Perché non è solo un problema tedesco: è una questione europea.
E riguarda milioni di cittadini che non accettano che la coscienza critica venga trattata come un virus.

Lo stato d’eccezione permanente

Non si tratta solo di censura: è una strategia di guerra.
Un
“stato d’eccezione ideologico” che serve a blindare il consenso, in vista di un nuovo conflitto — militare e mediatico — contro la Russia e contro chiunque osi mettere in discussione il blocco NATO.

Chi critica le sanzioni è “putiniano”.
Chi chiede il cessate il fuoco è “amico di Hamas”.
Chi indaga sul sabotaggio del Nord Stream, come ha fatto Todenhöfer, viene trattato da traditore.

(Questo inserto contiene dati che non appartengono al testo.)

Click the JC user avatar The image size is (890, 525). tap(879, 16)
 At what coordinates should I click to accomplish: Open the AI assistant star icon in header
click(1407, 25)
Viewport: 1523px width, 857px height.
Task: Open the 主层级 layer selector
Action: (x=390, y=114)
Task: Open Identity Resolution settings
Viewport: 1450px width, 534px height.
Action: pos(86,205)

Si chiama preparazione bellica.
Non contro un nemico esterno, ma
contro i cittadini che non ci stanno.

Dal Medio Oriente all’Europa: la guerra dei popoli

Oggi indignarsi per Gaza è facile: le immagini parlano da sole.
Più difficile è capire che
la stessa logica di menzogna e censura sta preparando la prossima guerra, quella in casa nostra.

Quando le economie europee crolleranno per sostenere la crociata “pro-democrazia”, quando i popoli cominceranno a chiedersi perché devono sacrificarsi per i profitti di BlackRock e per i capricci di Washington, allora lo sguardo si sposterà da Netanyahu il genocida a Merz il distruttore delle classi medie, fino a tutti gli altri architetti della guerra.

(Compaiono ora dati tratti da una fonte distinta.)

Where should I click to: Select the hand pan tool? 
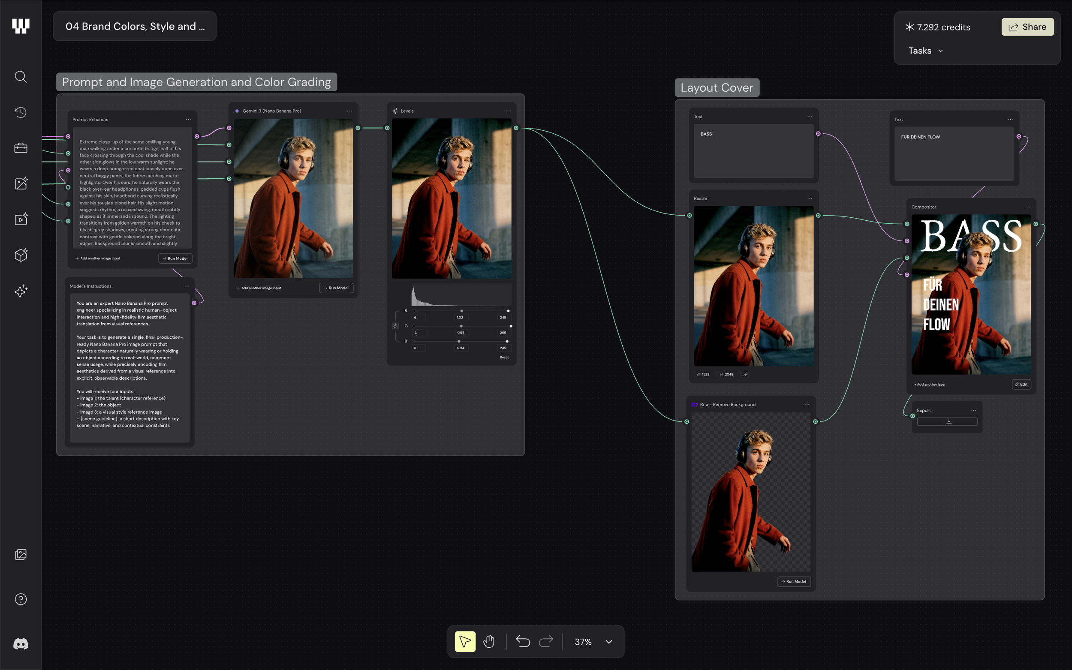pyautogui.click(x=489, y=641)
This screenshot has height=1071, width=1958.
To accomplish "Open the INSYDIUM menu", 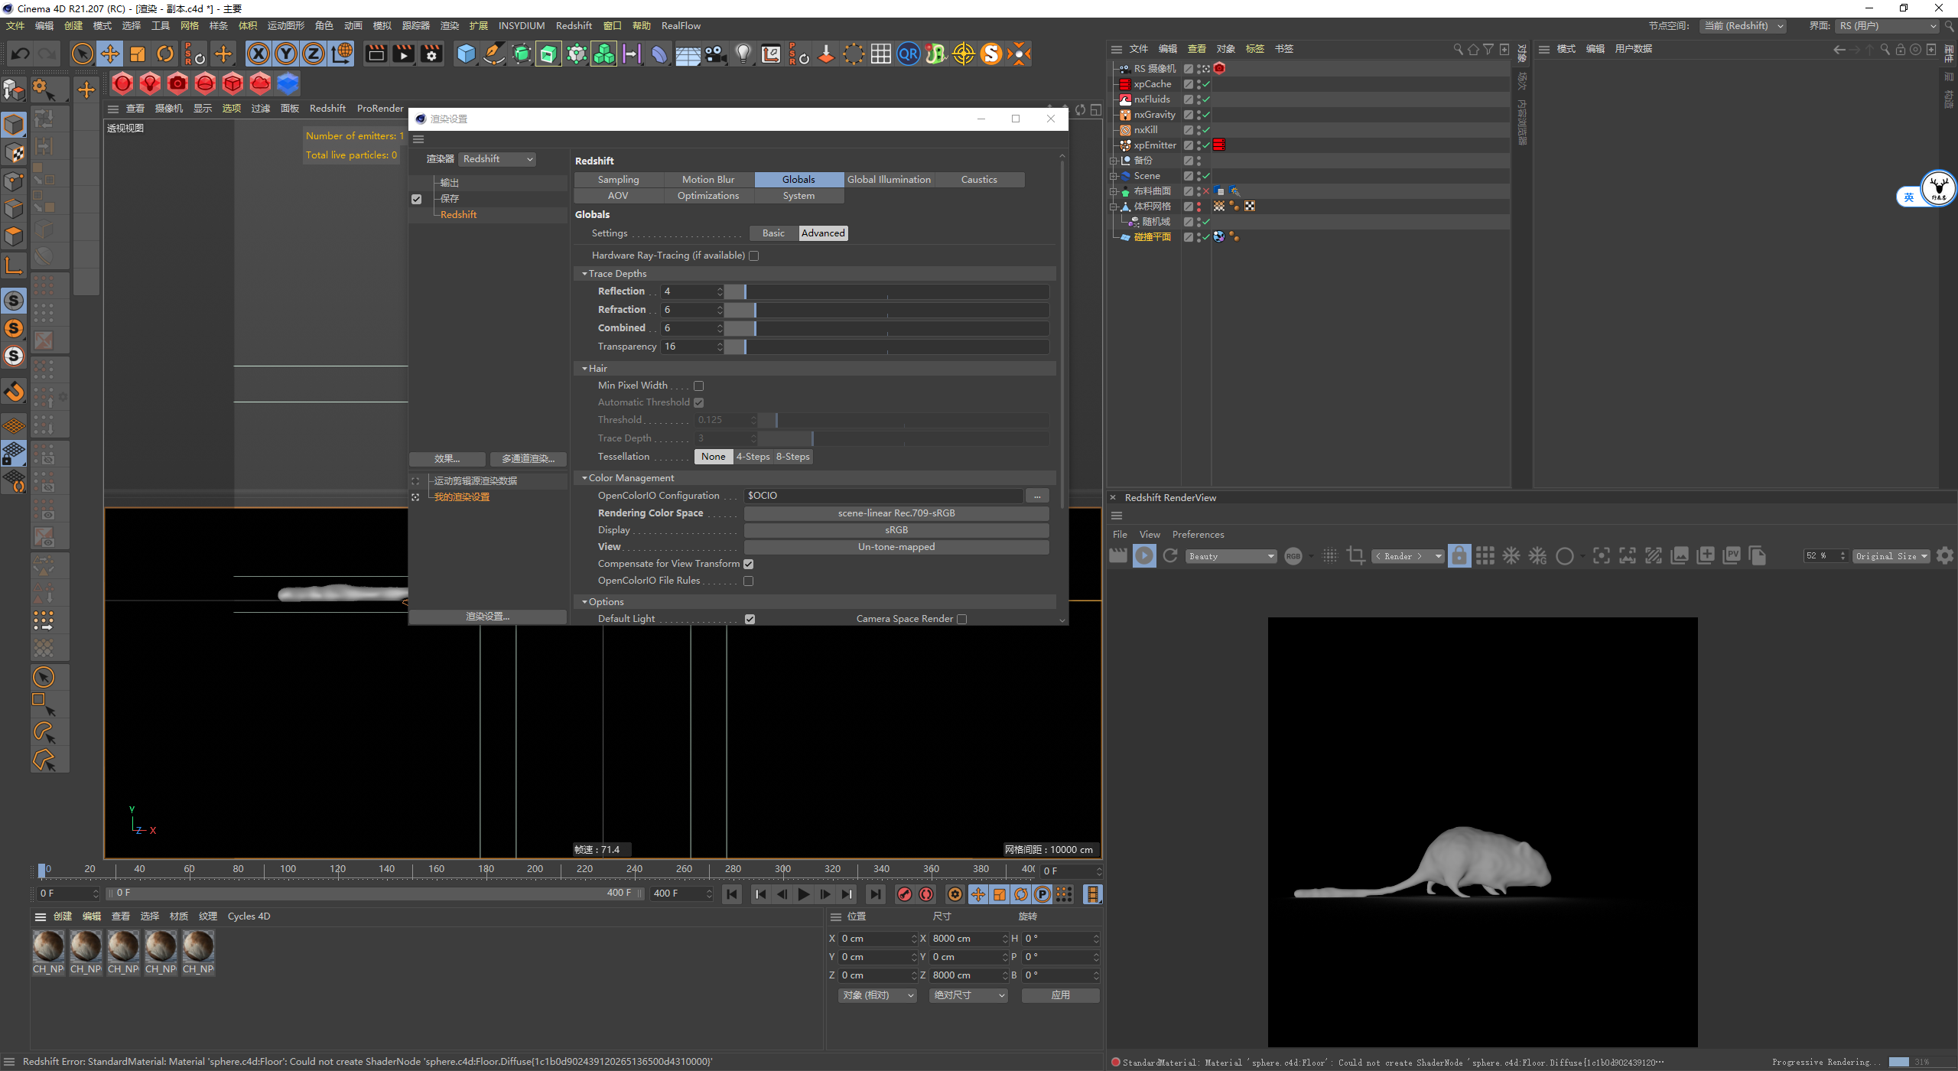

Ecco perché stanno accelerando.
Come ha detto il cancelliere prediletto dai mercati, bisogna “blindare quelli che fanno il lavoro sporco per noi”.
Già. Il lavoro sporco della democrazia ridotta a brand, della libertà sotto tutela, del pensiero con il permesso di soggiorno.

Conclusione

Non serve essere profeti per capire dove stiamo andando.
Serve solo un po’ di memoria: ogni volta che un governo inizia a
decidere cosa si può dire e cosa no, è perché ha paura.
Non dei terroristi, non degli estremisti.
Ha paura delle parole che smascherano le bugie.

E in Europa, ormai, dire la verità è diventato il più grave dei reati.